Requirement:
Look through the lines below for the word "scrollbar", and copy every line that has it.

Supplied entries:

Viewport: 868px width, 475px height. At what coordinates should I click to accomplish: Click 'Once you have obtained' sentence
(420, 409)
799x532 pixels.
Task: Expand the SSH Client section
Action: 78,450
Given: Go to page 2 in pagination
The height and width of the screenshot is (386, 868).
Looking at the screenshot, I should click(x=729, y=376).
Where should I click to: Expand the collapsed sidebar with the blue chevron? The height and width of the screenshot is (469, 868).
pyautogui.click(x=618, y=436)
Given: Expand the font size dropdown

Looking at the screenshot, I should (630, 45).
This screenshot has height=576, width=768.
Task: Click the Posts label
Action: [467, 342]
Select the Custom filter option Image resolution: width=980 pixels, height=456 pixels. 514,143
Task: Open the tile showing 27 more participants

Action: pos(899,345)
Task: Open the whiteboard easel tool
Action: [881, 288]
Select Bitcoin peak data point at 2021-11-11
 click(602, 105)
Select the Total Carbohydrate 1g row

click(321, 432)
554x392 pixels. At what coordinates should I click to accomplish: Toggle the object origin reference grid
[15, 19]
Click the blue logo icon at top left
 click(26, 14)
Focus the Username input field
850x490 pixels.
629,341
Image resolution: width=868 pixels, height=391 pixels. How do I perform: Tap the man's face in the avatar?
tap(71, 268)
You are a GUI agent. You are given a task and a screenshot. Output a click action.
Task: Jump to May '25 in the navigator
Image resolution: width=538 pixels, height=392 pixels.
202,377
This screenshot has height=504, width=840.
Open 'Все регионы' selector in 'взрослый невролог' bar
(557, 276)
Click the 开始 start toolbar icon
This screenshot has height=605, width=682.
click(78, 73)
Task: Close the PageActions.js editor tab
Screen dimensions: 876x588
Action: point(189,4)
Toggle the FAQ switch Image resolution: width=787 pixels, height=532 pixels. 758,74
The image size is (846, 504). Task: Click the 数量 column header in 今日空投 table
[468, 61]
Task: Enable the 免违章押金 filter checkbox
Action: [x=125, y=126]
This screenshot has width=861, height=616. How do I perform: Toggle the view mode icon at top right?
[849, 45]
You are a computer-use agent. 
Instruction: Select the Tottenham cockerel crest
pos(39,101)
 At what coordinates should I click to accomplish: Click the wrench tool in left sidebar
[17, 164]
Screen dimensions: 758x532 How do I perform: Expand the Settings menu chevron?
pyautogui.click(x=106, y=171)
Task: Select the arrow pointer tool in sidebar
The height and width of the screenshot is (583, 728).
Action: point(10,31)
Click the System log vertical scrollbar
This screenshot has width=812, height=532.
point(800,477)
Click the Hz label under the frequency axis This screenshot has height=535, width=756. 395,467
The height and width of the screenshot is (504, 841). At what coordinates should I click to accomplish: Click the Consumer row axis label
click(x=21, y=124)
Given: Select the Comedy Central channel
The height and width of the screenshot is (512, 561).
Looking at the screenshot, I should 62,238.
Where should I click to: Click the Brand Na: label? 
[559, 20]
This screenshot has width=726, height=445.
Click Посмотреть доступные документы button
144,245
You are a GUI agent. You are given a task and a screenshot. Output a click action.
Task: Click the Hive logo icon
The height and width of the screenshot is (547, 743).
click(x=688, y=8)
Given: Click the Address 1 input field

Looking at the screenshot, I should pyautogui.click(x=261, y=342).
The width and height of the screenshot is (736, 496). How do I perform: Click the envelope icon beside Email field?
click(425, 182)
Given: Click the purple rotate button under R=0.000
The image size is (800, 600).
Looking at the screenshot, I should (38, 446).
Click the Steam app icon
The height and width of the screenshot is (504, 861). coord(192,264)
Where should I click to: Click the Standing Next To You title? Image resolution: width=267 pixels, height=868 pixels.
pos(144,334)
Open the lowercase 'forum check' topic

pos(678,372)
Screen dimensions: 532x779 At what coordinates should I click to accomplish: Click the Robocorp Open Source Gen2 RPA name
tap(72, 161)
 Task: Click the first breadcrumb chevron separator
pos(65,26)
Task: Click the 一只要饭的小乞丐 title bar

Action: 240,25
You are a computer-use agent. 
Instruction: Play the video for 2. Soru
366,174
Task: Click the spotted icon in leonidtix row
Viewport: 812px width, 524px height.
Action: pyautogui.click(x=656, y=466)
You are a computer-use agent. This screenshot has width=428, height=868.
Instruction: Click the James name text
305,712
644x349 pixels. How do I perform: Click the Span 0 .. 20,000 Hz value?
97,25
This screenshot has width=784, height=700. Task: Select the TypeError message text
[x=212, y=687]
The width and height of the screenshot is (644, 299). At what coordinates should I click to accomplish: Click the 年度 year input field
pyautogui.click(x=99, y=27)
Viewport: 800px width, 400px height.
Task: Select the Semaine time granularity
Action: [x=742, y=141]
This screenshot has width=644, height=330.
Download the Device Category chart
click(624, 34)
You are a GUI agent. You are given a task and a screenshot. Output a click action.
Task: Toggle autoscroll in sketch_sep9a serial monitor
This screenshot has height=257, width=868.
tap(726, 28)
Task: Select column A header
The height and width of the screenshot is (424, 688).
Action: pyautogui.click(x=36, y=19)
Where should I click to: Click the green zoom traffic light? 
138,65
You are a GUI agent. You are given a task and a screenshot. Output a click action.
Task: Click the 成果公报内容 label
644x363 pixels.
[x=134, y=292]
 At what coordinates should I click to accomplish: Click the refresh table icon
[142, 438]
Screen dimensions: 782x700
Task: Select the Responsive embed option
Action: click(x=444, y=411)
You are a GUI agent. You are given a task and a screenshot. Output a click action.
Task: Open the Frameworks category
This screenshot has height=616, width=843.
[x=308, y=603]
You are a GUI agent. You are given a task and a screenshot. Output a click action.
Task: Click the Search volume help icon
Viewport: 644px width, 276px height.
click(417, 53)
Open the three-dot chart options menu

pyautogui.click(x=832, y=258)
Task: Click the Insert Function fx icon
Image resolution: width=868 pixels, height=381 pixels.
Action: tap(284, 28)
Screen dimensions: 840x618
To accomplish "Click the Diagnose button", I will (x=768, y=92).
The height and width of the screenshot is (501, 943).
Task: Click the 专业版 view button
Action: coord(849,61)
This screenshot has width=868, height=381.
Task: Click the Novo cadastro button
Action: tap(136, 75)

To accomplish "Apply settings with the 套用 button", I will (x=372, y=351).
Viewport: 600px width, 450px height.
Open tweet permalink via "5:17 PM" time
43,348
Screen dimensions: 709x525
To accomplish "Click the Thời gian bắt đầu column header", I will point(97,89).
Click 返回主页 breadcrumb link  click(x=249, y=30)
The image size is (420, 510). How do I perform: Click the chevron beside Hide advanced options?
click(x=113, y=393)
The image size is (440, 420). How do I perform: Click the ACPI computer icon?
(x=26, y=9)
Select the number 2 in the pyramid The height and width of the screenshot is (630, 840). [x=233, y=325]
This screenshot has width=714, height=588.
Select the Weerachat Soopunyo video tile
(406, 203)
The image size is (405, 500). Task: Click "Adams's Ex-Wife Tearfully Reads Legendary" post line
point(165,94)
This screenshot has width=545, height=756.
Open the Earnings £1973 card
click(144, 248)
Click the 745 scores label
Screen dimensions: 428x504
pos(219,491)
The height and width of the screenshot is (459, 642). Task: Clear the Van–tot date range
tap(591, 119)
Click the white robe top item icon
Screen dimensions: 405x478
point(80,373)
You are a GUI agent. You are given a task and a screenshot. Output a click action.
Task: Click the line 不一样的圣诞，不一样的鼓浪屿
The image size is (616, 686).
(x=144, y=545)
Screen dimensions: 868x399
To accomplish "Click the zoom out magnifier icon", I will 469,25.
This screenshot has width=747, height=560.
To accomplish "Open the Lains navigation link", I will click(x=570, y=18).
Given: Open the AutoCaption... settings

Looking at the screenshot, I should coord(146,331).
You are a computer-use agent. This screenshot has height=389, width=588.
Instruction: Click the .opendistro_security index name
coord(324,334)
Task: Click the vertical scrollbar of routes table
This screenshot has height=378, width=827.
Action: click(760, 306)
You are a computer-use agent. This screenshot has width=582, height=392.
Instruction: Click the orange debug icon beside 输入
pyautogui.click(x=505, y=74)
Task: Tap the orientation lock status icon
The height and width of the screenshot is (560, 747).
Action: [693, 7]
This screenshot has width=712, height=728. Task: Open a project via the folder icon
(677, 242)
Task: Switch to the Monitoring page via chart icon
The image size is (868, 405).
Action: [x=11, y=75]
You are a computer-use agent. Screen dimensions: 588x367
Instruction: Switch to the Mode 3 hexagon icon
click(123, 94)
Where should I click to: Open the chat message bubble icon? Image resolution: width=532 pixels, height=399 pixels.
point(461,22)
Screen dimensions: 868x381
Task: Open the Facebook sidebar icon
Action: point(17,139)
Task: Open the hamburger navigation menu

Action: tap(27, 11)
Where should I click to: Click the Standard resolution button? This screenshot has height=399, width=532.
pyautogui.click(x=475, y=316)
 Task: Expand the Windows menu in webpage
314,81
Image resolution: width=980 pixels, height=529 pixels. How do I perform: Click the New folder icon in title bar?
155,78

Response to the exercise:
Click the System log vertical scrollbar
Task: Click the vertical scrollbar of routes table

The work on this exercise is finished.